RECORDS:
☆ ☆ ☆ ☆
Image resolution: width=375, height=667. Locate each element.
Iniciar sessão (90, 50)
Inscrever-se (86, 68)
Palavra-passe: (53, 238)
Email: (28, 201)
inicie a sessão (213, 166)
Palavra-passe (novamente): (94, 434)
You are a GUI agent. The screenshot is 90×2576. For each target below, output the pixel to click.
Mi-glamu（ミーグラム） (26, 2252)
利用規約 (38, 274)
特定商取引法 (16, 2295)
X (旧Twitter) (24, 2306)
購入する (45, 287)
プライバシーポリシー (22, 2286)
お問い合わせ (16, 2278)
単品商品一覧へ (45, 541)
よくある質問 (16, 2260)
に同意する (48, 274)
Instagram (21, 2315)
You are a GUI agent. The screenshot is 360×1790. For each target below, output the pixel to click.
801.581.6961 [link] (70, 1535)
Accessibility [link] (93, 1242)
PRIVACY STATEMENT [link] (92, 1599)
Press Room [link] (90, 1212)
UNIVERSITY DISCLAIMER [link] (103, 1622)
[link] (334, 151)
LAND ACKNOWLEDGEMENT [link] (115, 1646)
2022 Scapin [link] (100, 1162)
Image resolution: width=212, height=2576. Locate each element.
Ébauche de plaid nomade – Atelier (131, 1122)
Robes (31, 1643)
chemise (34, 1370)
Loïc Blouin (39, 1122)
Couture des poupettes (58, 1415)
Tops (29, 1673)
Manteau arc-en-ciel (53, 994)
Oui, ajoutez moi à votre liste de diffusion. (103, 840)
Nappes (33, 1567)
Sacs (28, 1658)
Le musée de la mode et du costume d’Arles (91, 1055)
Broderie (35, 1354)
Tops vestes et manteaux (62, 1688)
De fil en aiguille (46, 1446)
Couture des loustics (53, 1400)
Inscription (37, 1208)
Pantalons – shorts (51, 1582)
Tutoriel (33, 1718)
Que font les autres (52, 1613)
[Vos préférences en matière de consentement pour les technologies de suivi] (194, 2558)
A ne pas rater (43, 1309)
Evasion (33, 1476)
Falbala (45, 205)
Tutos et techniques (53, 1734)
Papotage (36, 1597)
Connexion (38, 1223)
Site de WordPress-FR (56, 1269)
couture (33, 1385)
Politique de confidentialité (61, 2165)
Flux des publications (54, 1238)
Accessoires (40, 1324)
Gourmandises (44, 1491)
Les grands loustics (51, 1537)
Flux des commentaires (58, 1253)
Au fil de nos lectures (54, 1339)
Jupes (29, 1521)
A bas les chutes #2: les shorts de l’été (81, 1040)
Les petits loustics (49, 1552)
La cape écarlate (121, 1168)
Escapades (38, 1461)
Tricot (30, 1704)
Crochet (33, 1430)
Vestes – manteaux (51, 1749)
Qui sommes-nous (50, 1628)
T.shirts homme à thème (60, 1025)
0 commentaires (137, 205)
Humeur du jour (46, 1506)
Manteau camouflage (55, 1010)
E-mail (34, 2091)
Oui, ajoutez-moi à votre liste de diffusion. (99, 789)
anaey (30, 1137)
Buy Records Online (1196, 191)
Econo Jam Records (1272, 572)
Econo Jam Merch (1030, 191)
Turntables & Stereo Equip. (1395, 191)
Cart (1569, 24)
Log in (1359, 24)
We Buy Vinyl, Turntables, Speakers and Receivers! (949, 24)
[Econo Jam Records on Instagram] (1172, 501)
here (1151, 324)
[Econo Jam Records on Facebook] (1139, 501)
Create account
☆ ☆ ☆ ☆
EXERCISE REQUIREMENTS:
All the material, top to bottom: write it out again precisely.

RESULT OF THIS TASK:
Image resolution: width=375, height=667. Locate each element.
Iniciar sessão (90, 50)
Inscrever-se (86, 68)
Palavra-passe: (53, 238)
Email: (28, 201)
inicie a sessão (213, 166)
Palavra-passe (novamente): (94, 434)
You are a GUI agent. The screenshot is 90×2576. For each target below, output the pixel to click.
Mi-glamu（ミーグラム） (26, 2252)
利用規約 (38, 274)
特定商取引法 (16, 2295)
X (旧Twitter) (24, 2306)
購入する (45, 287)
プライバシーポリシー (22, 2286)
お問い合わせ (16, 2278)
単品商品一覧へ (45, 541)
よくある質問 (16, 2260)
に同意する (48, 274)
Instagram (21, 2315)
You are a GUI agent. The screenshot is 360×1790. For each target below, output the pixel to click.
801.581.6961 [link] (70, 1535)
Accessibility [link] (93, 1242)
PRIVACY STATEMENT [link] (92, 1599)
Press Room [link] (90, 1212)
UNIVERSITY DISCLAIMER [link] (103, 1622)
[link] (334, 151)
LAND ACKNOWLEDGEMENT [link] (115, 1646)
2022 Scapin [link] (100, 1162)
Image resolution: width=212, height=2576. Locate each element.
Ébauche de plaid nomade – Atelier (131, 1122)
Robes (31, 1643)
chemise (34, 1370)
Loïc Blouin (39, 1122)
Couture des poupettes (58, 1415)
Tops (29, 1673)
Manteau arc-en-ciel (53, 994)
Oui, ajoutez moi à votre liste de diffusion. (103, 840)
Nappes (33, 1567)
Sacs (28, 1658)
Le musée de la mode et du costume d’Arles (91, 1055)
Broderie (35, 1354)
Tops vestes et manteaux (62, 1688)
De fil en aiguille (46, 1446)
Couture des loustics (53, 1400)
Inscription (37, 1208)
Pantalons – shorts (51, 1582)
Tutoriel (33, 1718)
Que font les autres (52, 1613)
[Vos préférences en matière de consentement pour les technologies de suivi] (194, 2558)
A ne pas rater (43, 1309)
Evasion (33, 1476)
Falbala (45, 205)
Tutos et techniques (53, 1734)
Papotage (36, 1597)
Connexion (38, 1223)
Site de WordPress-FR (56, 1269)
couture (33, 1385)
Politique de confidentialité (61, 2165)
Flux des publications (54, 1238)
Accessoires (40, 1324)
Gourmandises (44, 1491)
Les grands loustics (51, 1537)
Flux des commentaires (58, 1253)
Au fil de nos lectures (54, 1339)
Jupes (29, 1521)
A bas les chutes #2: les shorts de l’été (81, 1040)
Les petits loustics (49, 1552)
La cape écarlate (121, 1168)
Escapades (38, 1461)
Tricot (30, 1704)
Crochet (33, 1430)
Vestes – manteaux (51, 1749)
Qui sommes-nous (50, 1628)
T.shirts homme à thème (60, 1025)
0 commentaires (137, 205)
Humeur du jour (46, 1506)
Manteau camouflage (55, 1010)
E-mail (34, 2091)
Oui, ajoutez-moi à votre liste de diffusion. (99, 789)
anaey (30, 1137)
Buy Records Online (1196, 191)
Econo Jam Records (1272, 572)
Econo Jam Merch (1030, 191)
Turntables & Stereo Equip. (1395, 191)
Cart (1569, 24)
Log in (1359, 24)
We Buy Vinyl, Turntables, Speakers and Receivers! (949, 24)
[Econo Jam Records on Instagram] (1172, 501)
here (1151, 324)
[Econo Jam Records on Facebook] (1139, 501)
Create account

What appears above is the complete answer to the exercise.